• DIRECTIONS: In the records that follow, the lines from the one containing "This screenshot has height=590, width=1964." to the one containing "Task: Switch to the postgres Ports tab", inclusive, are to be given again exactly.

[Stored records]
_____

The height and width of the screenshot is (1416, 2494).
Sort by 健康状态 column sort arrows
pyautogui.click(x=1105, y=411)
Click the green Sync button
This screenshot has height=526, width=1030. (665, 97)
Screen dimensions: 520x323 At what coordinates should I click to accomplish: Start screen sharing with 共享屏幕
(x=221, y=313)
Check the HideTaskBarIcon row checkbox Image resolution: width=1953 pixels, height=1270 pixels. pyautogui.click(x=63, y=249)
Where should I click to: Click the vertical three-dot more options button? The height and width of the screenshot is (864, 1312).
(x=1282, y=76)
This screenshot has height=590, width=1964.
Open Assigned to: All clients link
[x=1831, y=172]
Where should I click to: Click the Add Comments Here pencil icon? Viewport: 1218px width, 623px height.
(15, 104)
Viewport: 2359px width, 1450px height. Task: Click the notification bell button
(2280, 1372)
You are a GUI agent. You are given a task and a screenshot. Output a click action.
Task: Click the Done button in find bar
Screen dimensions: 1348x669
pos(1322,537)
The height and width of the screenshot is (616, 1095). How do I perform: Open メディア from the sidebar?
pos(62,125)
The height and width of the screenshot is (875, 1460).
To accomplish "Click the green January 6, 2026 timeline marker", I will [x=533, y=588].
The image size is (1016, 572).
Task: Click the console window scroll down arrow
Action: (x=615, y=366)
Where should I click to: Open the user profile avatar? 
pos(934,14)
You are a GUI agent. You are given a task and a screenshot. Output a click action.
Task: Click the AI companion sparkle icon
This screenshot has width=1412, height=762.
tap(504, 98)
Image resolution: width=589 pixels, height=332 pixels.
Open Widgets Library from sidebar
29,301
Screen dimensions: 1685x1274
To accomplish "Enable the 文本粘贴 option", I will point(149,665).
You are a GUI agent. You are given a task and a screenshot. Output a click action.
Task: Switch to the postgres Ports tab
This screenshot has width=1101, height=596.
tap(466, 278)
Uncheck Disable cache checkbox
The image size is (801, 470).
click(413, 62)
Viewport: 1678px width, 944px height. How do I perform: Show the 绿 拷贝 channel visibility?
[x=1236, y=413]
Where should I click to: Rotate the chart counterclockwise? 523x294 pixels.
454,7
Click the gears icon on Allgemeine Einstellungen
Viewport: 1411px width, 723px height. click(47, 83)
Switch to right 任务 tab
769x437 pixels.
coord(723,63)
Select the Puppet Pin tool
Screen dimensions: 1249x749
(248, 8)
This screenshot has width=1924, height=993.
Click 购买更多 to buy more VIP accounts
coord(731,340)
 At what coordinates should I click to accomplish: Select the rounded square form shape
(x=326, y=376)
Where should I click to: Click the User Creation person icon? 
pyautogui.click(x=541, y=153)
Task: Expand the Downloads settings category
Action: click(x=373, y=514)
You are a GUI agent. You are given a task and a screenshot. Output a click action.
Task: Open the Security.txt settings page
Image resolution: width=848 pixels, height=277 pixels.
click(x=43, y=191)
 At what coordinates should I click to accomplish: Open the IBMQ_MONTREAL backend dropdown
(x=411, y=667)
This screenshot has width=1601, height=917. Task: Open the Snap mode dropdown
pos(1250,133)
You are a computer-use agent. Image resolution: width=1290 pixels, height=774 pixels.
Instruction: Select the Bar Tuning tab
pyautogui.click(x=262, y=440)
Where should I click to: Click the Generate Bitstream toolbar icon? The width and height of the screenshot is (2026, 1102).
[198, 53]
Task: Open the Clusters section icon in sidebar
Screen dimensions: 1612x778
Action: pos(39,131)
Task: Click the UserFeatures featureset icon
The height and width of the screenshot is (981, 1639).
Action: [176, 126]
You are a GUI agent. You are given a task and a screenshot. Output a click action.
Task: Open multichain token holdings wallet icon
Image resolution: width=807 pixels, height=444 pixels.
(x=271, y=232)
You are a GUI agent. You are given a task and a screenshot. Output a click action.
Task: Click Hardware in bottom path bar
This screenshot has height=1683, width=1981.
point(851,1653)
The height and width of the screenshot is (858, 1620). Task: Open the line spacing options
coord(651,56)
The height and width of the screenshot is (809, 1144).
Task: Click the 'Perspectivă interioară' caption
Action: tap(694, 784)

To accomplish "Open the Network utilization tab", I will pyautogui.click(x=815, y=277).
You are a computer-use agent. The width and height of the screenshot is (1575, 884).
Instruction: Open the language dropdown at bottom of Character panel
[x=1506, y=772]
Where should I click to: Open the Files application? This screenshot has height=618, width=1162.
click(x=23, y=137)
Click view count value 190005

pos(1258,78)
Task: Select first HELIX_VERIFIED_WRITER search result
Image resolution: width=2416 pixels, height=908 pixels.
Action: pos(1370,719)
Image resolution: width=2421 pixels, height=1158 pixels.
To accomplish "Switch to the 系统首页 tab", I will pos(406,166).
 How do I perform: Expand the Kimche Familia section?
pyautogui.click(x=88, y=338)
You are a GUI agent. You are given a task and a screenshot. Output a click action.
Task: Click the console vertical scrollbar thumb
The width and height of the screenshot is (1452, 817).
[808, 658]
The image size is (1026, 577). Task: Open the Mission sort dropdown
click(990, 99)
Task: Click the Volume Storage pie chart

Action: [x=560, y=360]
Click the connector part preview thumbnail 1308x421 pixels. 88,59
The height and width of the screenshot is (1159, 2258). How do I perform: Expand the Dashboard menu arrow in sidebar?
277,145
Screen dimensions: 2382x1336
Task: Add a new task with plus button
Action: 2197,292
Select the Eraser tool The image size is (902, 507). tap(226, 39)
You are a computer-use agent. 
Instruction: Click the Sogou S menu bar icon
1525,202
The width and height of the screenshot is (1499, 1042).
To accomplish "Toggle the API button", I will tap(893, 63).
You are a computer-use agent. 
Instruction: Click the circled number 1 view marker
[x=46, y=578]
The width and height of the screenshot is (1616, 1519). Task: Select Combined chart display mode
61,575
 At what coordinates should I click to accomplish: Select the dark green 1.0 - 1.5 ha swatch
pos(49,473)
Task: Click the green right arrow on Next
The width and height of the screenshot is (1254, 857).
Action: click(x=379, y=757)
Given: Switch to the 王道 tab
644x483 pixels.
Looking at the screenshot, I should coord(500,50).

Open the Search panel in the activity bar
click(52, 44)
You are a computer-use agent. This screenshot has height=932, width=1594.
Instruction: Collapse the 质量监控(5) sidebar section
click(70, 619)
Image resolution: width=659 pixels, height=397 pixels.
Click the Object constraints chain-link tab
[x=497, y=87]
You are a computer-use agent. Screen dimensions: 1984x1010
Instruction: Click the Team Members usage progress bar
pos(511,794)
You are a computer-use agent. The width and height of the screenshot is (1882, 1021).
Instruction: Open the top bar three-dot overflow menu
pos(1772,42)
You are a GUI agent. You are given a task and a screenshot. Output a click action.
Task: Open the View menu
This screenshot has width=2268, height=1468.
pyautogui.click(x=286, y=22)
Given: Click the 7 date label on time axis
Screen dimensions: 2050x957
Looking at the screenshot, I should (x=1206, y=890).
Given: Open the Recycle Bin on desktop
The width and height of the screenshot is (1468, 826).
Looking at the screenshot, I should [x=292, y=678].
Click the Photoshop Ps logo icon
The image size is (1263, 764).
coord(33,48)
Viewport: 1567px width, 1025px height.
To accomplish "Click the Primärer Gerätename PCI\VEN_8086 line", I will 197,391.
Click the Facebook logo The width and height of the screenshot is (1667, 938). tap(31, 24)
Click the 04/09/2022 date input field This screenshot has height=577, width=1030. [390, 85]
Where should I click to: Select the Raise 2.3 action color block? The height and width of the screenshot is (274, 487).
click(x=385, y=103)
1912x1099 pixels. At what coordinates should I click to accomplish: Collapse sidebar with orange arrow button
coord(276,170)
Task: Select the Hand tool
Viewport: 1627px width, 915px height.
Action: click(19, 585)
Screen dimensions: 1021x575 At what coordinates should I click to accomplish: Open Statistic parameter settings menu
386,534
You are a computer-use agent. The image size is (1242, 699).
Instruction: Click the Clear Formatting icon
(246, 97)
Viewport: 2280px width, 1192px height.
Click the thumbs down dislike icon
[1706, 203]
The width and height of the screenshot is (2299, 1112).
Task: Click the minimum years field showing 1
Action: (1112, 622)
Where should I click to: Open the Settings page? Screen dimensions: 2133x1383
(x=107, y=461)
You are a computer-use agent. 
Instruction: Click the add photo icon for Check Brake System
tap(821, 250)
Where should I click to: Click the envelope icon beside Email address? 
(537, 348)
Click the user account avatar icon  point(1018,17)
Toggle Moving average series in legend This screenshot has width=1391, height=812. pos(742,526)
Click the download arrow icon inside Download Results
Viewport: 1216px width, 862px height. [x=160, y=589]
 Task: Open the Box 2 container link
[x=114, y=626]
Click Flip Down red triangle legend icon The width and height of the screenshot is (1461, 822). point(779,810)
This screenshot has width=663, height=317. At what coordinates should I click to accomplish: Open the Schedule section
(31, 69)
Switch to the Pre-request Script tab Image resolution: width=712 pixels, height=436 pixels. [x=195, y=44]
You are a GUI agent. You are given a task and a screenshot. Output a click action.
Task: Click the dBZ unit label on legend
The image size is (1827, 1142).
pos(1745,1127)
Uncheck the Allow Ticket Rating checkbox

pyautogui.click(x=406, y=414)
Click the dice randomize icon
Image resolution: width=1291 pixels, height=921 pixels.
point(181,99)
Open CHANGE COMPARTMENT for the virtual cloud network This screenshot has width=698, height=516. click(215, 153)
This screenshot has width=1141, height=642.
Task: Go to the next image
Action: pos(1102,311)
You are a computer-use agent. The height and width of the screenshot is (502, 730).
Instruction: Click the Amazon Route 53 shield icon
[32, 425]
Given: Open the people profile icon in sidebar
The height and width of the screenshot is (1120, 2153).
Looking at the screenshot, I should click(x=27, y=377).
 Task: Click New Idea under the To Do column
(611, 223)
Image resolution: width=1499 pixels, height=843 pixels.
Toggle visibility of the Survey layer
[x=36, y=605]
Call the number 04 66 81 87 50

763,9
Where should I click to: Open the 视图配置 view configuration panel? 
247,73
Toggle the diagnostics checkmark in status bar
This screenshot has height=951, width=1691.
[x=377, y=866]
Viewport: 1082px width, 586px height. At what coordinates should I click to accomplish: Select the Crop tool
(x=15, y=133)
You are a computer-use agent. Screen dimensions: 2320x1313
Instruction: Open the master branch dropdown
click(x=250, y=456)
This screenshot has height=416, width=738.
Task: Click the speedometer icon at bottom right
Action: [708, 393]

_____

• REPLY TO THE TASK:
This screenshot has height=590, width=1964.
Open Assigned to: All clients link
[x=1831, y=172]
Where should I click to: Click the Add Comments Here pencil icon? Viewport: 1218px width, 623px height.
(15, 104)
Viewport: 2359px width, 1450px height. Task: Click the notification bell button
(2280, 1372)
You are a GUI agent. You are given a task and a screenshot. Output a click action.
Task: Click the Done button in find bar
Screen dimensions: 1348x669
pos(1322,537)
The height and width of the screenshot is (616, 1095). How do I perform: Open メディア from the sidebar?
pos(62,125)
The height and width of the screenshot is (875, 1460).
To accomplish "Click the green January 6, 2026 timeline marker", I will [x=533, y=588].
The image size is (1016, 572).
Task: Click the console window scroll down arrow
Action: (x=615, y=366)
Where should I click to: Open the user profile avatar? 
pos(934,14)
You are a GUI agent. You are given a task and a screenshot. Output a click action.
Task: Click the AI companion sparkle icon
This screenshot has width=1412, height=762.
tap(504, 98)
Image resolution: width=589 pixels, height=332 pixels.
Open Widgets Library from sidebar
29,301
Screen dimensions: 1685x1274
To accomplish "Enable the 文本粘贴 option", I will point(149,665).
You are a GUI agent. You are given a task and a screenshot. Output a click action.
Task: Switch to the postgres Ports tab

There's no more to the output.